> [WHAT YOU ARE ASKED TO DO]
Beginning at the line that contains "This screenshot has width=900, height=750.", reproduce the entries below exactly, ending with the line that contains "the Twitter for". Omit each picture.

> [RECORDS FOR THE TASK]
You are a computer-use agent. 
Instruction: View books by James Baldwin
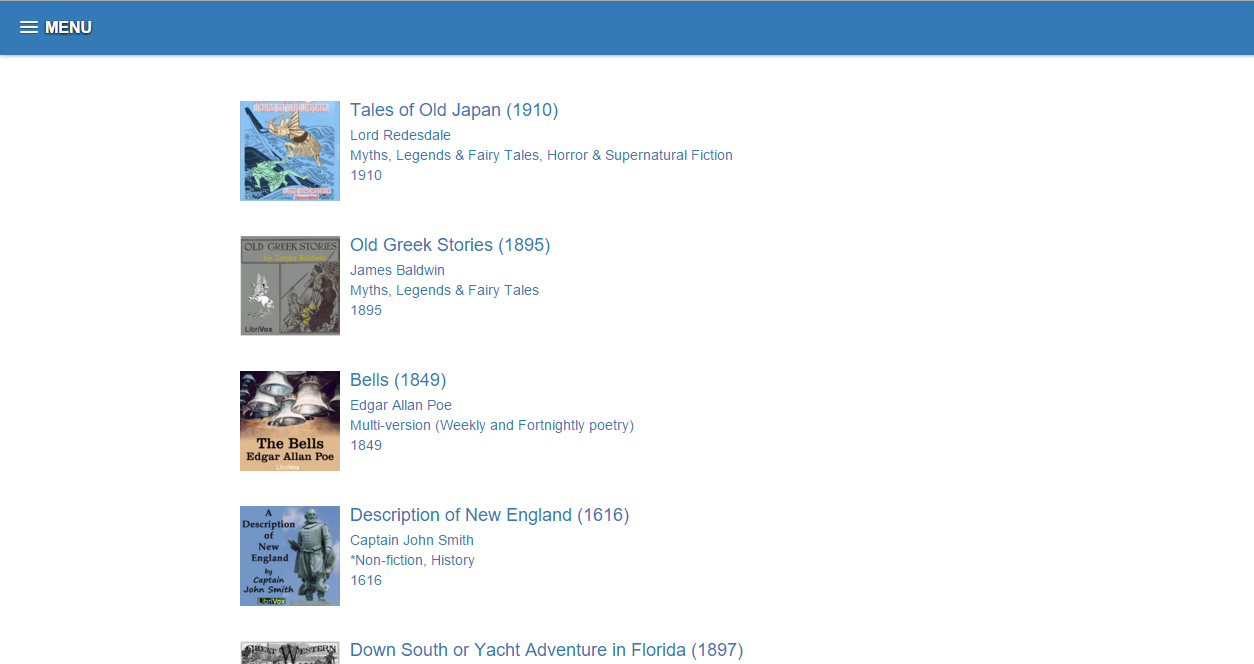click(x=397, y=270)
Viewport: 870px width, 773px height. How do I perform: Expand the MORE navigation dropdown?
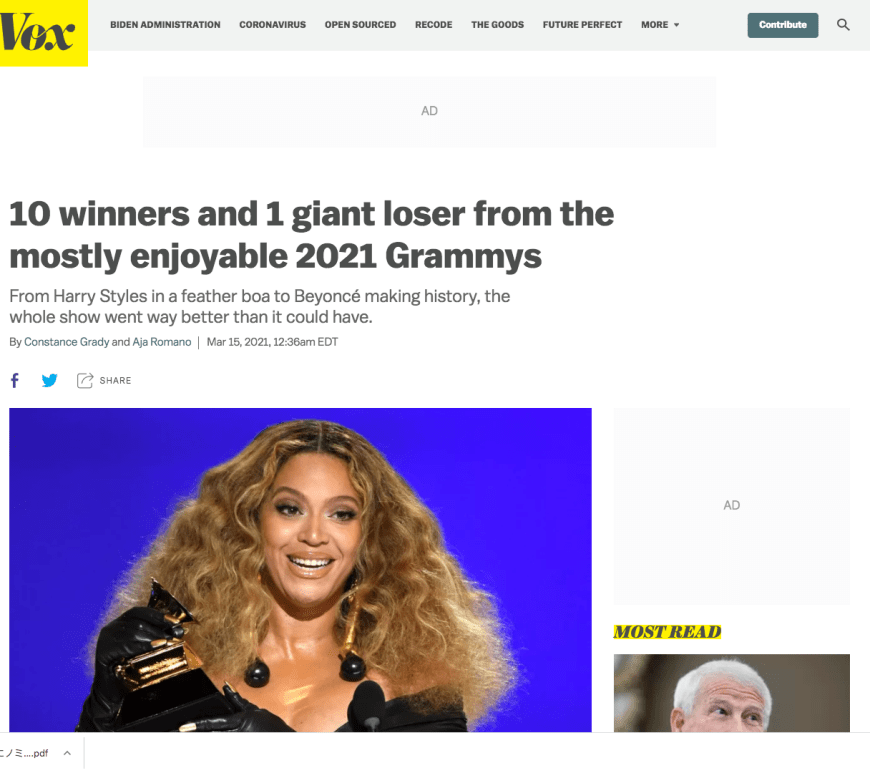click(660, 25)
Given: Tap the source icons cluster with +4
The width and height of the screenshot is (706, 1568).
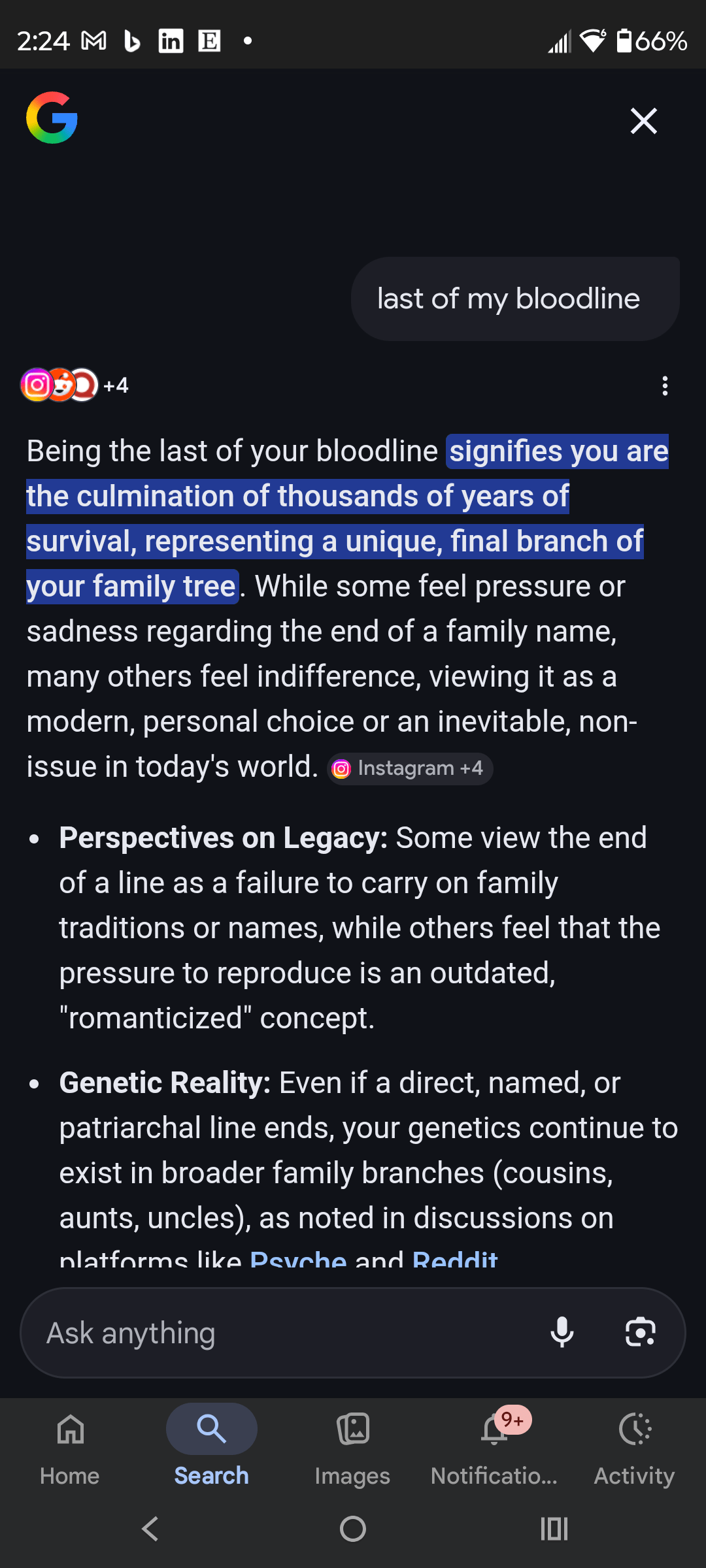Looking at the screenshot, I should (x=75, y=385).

==

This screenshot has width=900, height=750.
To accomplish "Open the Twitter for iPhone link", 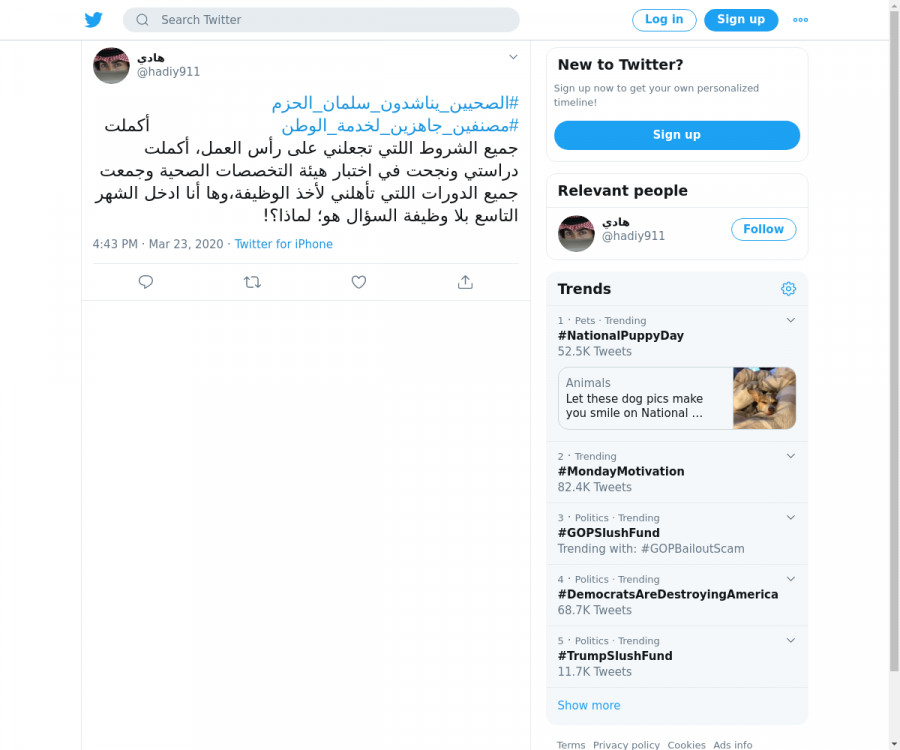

> [EXERCISE RESPONSE]
This screenshot has width=900, height=750.
To accomplish "Open the Twitter for iPhone link", 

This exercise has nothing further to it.